Instructions to follow ::
Give the records again from their start through the line with "should pyautogui.click(x=60, y=1524).", substituting "Start icon" for "Home icon" and leaving everything else unchanged.

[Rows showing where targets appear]
==============================
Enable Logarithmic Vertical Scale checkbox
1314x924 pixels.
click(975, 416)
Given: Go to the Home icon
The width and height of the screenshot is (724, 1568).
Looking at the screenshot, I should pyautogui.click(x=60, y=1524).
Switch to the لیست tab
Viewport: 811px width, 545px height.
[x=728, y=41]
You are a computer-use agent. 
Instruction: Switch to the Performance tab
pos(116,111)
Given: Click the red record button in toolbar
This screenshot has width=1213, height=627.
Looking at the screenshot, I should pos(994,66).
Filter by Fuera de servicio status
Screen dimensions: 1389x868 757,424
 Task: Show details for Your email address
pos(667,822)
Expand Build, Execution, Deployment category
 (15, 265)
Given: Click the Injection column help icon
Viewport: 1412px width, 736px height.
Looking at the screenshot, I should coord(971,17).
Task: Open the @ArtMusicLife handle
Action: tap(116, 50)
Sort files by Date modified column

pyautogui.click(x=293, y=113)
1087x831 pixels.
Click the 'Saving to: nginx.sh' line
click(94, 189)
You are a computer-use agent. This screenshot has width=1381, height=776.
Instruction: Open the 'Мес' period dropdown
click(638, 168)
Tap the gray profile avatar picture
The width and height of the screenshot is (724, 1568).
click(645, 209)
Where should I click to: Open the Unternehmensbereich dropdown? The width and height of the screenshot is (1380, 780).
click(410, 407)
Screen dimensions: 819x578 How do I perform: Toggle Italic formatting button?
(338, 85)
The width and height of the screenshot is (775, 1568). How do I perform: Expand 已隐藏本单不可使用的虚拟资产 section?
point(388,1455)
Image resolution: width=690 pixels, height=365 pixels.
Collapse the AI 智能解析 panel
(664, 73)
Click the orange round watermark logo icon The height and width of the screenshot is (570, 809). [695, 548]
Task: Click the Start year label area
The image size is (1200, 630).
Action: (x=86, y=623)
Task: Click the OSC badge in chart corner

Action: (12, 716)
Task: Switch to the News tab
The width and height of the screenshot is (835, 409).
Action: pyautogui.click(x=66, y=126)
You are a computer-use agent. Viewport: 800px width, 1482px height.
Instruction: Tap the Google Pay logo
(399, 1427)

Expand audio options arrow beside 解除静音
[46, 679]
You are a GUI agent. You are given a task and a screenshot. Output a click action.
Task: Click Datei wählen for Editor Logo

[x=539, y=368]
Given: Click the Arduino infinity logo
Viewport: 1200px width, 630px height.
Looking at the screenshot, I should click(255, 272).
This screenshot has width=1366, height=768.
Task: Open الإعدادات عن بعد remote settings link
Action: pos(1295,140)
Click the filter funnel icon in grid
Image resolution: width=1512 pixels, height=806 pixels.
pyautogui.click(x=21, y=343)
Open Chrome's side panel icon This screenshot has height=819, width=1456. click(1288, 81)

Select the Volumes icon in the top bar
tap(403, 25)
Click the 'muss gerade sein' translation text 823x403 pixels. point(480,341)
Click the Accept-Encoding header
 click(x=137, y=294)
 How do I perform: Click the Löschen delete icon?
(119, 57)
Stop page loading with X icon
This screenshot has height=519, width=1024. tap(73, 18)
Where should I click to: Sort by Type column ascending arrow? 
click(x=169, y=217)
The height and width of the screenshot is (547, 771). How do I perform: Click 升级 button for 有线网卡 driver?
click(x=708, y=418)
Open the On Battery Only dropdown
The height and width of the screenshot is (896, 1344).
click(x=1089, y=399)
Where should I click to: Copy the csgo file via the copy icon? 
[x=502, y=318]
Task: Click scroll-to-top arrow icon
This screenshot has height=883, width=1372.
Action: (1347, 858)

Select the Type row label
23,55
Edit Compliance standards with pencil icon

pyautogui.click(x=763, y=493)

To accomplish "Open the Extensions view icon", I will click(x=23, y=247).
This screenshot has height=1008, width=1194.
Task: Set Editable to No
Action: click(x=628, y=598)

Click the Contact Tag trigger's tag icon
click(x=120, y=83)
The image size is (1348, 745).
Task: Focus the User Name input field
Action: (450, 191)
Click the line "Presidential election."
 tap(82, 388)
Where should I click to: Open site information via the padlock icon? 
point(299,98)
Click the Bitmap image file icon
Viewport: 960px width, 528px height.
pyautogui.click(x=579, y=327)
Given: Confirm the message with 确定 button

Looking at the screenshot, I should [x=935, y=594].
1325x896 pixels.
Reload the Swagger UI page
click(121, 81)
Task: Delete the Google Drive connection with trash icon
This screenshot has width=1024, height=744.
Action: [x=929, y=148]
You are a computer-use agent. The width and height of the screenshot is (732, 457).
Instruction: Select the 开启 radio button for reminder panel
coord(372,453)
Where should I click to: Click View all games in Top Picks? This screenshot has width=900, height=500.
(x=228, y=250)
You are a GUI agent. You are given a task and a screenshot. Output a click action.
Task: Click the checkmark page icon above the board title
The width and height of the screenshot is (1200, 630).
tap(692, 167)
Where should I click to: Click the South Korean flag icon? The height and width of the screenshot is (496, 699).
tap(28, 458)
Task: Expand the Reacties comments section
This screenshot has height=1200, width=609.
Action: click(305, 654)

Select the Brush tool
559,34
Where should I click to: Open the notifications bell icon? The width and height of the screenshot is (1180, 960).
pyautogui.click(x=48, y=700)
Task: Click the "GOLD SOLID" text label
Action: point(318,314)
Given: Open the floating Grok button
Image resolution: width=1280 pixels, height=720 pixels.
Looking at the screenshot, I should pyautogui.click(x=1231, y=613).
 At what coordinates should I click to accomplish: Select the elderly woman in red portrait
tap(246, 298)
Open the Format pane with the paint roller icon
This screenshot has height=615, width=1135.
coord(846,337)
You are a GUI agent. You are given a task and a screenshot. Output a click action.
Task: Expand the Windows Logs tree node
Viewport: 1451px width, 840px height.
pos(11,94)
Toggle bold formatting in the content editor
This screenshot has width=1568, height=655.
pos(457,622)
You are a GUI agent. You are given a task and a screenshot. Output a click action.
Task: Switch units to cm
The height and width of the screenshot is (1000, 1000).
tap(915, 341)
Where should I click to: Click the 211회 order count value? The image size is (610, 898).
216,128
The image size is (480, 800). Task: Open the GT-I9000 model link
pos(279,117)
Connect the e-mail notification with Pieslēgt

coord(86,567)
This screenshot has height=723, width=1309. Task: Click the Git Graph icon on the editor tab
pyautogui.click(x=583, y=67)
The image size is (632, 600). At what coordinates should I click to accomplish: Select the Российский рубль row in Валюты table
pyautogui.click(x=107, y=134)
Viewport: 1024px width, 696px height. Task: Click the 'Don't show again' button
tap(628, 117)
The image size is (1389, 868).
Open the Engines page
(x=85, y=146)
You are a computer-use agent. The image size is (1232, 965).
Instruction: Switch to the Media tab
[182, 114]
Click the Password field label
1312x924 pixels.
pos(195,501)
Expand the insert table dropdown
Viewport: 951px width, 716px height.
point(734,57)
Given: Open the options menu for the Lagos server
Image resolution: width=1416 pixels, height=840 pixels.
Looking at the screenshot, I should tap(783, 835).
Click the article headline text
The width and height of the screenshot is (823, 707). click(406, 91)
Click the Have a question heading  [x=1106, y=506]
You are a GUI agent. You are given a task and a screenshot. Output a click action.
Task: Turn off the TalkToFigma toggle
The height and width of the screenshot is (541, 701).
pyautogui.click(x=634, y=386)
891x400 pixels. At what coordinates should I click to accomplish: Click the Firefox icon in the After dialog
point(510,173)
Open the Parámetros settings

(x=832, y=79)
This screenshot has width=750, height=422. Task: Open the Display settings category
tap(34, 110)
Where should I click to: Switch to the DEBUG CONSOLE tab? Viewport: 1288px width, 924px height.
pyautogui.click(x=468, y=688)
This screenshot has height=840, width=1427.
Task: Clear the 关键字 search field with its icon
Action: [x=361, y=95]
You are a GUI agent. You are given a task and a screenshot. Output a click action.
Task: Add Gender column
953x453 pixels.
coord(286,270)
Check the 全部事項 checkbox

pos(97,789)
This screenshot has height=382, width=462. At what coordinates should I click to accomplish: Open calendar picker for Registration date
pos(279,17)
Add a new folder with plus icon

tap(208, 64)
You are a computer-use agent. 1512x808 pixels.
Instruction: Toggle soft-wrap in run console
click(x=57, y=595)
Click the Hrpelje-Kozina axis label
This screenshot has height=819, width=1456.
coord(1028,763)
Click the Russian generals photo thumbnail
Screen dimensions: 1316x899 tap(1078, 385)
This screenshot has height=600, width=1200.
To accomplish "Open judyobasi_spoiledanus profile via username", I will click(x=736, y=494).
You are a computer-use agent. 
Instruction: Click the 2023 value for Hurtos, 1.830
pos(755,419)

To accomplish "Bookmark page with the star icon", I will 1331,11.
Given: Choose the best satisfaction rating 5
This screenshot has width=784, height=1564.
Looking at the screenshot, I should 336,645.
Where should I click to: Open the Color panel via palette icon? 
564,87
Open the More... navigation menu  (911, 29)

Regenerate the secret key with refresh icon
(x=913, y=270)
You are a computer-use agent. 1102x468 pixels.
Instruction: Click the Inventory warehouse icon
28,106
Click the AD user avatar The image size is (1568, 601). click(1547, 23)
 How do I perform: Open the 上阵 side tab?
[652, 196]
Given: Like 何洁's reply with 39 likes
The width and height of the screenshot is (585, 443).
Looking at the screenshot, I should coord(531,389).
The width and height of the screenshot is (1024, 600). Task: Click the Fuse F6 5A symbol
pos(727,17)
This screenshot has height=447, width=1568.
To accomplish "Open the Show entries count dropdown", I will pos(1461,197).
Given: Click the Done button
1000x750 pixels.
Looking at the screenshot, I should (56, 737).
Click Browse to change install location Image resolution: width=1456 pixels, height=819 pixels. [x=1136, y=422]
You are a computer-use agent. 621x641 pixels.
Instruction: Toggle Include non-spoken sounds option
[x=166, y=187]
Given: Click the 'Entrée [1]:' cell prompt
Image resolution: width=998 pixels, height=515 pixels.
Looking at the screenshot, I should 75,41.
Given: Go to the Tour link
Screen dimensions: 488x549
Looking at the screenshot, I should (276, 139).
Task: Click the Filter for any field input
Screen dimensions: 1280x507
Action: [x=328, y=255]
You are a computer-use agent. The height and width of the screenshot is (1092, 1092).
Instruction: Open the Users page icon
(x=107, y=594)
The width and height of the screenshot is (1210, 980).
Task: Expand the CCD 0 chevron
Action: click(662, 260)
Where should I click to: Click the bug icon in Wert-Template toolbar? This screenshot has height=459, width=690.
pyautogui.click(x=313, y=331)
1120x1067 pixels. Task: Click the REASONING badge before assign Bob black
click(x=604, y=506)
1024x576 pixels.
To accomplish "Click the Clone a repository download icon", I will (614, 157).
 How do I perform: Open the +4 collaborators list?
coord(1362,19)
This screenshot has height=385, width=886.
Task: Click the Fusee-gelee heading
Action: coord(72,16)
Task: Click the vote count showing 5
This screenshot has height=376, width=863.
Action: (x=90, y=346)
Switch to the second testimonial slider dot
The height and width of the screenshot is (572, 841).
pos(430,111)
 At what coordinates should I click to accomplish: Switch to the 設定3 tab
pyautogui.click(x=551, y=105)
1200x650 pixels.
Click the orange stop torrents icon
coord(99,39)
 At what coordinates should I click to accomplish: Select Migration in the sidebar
==============================
Response to this task ::
Enable Logarithmic Vertical Scale checkbox
1314x924 pixels.
click(975, 416)
Given: Go to the Start icon
The width and height of the screenshot is (724, 1568).
Looking at the screenshot, I should pyautogui.click(x=60, y=1524).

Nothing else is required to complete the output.